=== Section Start ===
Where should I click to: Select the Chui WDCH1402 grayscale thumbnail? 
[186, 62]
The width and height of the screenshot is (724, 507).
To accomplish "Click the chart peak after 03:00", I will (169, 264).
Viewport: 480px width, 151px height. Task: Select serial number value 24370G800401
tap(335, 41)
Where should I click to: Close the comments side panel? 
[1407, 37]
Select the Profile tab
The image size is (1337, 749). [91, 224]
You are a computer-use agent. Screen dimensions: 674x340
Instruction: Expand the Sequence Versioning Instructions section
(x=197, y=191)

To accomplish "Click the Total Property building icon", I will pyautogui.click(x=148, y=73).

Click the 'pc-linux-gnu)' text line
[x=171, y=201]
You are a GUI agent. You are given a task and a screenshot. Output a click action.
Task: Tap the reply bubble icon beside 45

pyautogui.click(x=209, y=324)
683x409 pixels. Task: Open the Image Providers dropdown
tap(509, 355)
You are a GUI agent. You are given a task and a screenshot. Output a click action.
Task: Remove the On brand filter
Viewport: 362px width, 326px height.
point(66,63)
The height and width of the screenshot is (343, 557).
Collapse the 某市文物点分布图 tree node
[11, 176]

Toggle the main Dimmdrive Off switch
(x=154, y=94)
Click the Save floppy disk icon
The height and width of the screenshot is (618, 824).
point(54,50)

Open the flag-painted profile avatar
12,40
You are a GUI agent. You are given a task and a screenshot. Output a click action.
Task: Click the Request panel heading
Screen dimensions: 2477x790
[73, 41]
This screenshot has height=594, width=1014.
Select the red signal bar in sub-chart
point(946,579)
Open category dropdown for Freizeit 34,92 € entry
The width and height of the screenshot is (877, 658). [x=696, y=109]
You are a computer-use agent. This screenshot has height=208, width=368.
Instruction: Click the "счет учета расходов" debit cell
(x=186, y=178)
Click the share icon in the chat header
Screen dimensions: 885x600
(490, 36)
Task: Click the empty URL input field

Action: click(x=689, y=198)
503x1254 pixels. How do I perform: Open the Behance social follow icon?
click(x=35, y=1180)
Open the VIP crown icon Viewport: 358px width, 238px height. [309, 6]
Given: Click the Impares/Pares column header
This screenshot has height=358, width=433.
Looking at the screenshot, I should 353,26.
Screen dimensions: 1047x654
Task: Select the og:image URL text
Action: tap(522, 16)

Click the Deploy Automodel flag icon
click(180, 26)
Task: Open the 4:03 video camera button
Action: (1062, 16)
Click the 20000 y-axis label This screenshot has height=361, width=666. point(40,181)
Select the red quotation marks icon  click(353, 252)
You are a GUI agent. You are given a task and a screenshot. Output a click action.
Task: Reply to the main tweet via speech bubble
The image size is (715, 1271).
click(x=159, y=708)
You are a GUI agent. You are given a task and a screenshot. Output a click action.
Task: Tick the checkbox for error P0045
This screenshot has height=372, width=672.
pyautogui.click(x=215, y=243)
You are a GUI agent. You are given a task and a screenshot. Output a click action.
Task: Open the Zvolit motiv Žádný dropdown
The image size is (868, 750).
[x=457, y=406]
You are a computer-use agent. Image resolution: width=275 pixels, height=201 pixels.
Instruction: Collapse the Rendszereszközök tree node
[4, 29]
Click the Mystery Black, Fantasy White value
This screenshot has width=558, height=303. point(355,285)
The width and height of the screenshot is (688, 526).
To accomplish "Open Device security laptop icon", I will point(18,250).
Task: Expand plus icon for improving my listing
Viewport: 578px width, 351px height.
=== Section End ===
Nothing in the data should be altered; please repeat it exactly.

Exercise output:
Where should I click to: Select the Chui WDCH1402 grayscale thumbnail? 
[186, 62]
The width and height of the screenshot is (724, 507).
To accomplish "Click the chart peak after 03:00", I will (169, 264).
Viewport: 480px width, 151px height. Task: Select serial number value 24370G800401
tap(335, 41)
Where should I click to: Close the comments side panel? 
[1407, 37]
Select the Profile tab
The image size is (1337, 749). [91, 224]
You are a computer-use agent. Screen dimensions: 674x340
Instruction: Expand the Sequence Versioning Instructions section
(x=197, y=191)

To accomplish "Click the Total Property building icon", I will pyautogui.click(x=148, y=73).

Click the 'pc-linux-gnu)' text line
[x=171, y=201]
You are a GUI agent. You are given a task and a screenshot. Output a click action.
Task: Tap the reply bubble icon beside 45

pyautogui.click(x=209, y=324)
683x409 pixels. Task: Open the Image Providers dropdown
tap(509, 355)
You are a GUI agent. You are given a task and a screenshot. Output a click action.
Task: Remove the On brand filter
Viewport: 362px width, 326px height.
point(66,63)
The height and width of the screenshot is (343, 557).
Collapse the 某市文物点分布图 tree node
[11, 176]

Toggle the main Dimmdrive Off switch
(x=154, y=94)
Click the Save floppy disk icon
The height and width of the screenshot is (618, 824).
point(54,50)

Open the flag-painted profile avatar
12,40
You are a GUI agent. You are given a task and a screenshot. Output a click action.
Task: Click the Request panel heading
Screen dimensions: 2477x790
[73, 41]
This screenshot has height=594, width=1014.
Select the red signal bar in sub-chart
point(946,579)
Open category dropdown for Freizeit 34,92 € entry
The width and height of the screenshot is (877, 658). [x=696, y=109]
You are a computer-use agent. This screenshot has height=208, width=368.
Instruction: Click the "счет учета расходов" debit cell
(x=186, y=178)
Click the share icon in the chat header
Screen dimensions: 885x600
(490, 36)
Task: Click the empty URL input field

Action: click(x=689, y=198)
503x1254 pixels. How do I perform: Open the Behance social follow icon?
click(x=35, y=1180)
Open the VIP crown icon Viewport: 358px width, 238px height. [309, 6]
Given: Click the Impares/Pares column header
This screenshot has height=358, width=433.
Looking at the screenshot, I should 353,26.
Screen dimensions: 1047x654
Task: Select the og:image URL text
Action: tap(522, 16)

Click the Deploy Automodel flag icon
click(180, 26)
Task: Open the 4:03 video camera button
Action: (1062, 16)
Click the 20000 y-axis label This screenshot has height=361, width=666. point(40,181)
Select the red quotation marks icon  click(353, 252)
You are a GUI agent. You are given a task and a screenshot. Output a click action.
Task: Reply to the main tweet via speech bubble
The image size is (715, 1271).
click(x=159, y=708)
You are a GUI agent. You are given a task and a screenshot. Output a click action.
Task: Tick the checkbox for error P0045
This screenshot has height=372, width=672.
pyautogui.click(x=215, y=243)
You are a GUI agent. You are given a task and a screenshot. Output a click action.
Task: Open the Zvolit motiv Žádný dropdown
The image size is (868, 750).
[x=457, y=406]
You are a computer-use agent. Image resolution: width=275 pixels, height=201 pixels.
Instruction: Collapse the Rendszereszközök tree node
[4, 29]
Click the Mystery Black, Fantasy White value
This screenshot has width=558, height=303. point(355,285)
The width and height of the screenshot is (688, 526).
To accomplish "Open Device security laptop icon", I will point(18,250).
Task: Expand plus icon for improving my listing
Viewport: 578px width, 351px height.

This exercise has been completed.